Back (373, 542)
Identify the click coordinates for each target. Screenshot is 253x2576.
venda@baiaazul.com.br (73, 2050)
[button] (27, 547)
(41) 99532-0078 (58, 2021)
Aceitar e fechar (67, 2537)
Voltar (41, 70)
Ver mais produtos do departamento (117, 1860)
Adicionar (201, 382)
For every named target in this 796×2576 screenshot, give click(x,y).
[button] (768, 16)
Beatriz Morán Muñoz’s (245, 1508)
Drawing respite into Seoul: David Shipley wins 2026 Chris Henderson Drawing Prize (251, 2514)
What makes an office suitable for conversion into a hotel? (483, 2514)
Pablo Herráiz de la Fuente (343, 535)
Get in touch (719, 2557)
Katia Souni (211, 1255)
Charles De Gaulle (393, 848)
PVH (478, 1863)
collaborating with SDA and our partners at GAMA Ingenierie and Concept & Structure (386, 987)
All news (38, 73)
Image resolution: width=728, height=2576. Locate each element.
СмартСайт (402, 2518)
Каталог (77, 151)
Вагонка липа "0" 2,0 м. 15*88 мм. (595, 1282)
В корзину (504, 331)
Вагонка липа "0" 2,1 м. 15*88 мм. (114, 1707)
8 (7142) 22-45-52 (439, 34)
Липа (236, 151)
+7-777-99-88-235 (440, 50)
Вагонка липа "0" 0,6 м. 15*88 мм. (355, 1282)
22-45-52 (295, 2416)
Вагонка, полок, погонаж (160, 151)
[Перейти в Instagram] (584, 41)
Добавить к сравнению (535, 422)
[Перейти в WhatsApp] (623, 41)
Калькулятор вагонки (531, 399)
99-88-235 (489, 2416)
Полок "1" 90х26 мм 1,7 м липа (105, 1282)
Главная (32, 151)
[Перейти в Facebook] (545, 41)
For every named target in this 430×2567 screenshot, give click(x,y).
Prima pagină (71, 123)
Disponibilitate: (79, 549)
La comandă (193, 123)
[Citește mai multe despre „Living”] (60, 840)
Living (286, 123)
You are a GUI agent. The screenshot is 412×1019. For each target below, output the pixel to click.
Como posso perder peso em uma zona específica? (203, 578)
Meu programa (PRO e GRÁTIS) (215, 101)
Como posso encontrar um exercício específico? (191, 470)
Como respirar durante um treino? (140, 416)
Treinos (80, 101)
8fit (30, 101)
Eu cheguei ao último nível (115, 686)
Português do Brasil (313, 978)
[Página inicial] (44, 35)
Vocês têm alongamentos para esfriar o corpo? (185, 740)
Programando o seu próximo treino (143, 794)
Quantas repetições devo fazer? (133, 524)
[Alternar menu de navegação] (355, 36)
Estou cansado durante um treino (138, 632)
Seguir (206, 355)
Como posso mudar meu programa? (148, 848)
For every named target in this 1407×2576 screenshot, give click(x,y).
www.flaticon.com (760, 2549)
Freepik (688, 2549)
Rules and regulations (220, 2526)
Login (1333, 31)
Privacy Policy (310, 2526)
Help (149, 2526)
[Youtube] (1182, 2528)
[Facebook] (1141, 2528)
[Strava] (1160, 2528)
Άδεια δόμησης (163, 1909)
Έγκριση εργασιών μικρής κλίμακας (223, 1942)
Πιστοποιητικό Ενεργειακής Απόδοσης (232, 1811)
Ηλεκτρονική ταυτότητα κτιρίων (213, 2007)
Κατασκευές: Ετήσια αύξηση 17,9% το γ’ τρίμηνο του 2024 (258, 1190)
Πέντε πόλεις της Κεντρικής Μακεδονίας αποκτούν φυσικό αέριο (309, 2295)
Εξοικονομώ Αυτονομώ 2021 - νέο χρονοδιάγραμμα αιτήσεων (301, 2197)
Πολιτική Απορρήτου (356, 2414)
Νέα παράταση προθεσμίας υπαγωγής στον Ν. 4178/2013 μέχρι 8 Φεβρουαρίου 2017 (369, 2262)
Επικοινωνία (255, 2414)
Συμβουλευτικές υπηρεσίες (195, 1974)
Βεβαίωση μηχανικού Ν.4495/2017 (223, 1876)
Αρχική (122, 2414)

- **What to work on**: Begin with the first line of the data above and, please, print each line exactly until you have printed the line containing "Image resolution: width=728, height=2576."; print nothing else.

- **Response to this task**:
Back (373, 542)
Identify the click coordinates for each target. Screenshot is 253x2576.
venda@baiaazul.com.br (73, 2050)
[button] (27, 547)
(41) 99532-0078 (58, 2021)
Aceitar e fechar (67, 2537)
Voltar (41, 70)
Ver mais produtos do departamento (117, 1860)
Adicionar (201, 382)
For every named target in this 796×2576 screenshot, give click(x,y).
[button] (768, 16)
Beatriz Morán Muñoz’s (245, 1508)
Drawing respite into Seoul: David Shipley wins 2026 Chris Henderson Drawing Prize (251, 2514)
What makes an office suitable for conversion into a hotel? (483, 2514)
Pablo Herráiz de la Fuente (343, 535)
Get in touch (719, 2557)
Katia Souni (211, 1255)
Charles De Gaulle (393, 848)
PVH (478, 1863)
collaborating with SDA and our partners at GAMA Ingenierie and Concept & Structure (386, 987)
All news (38, 73)
Image resolution: width=728, height=2576. Locate each element.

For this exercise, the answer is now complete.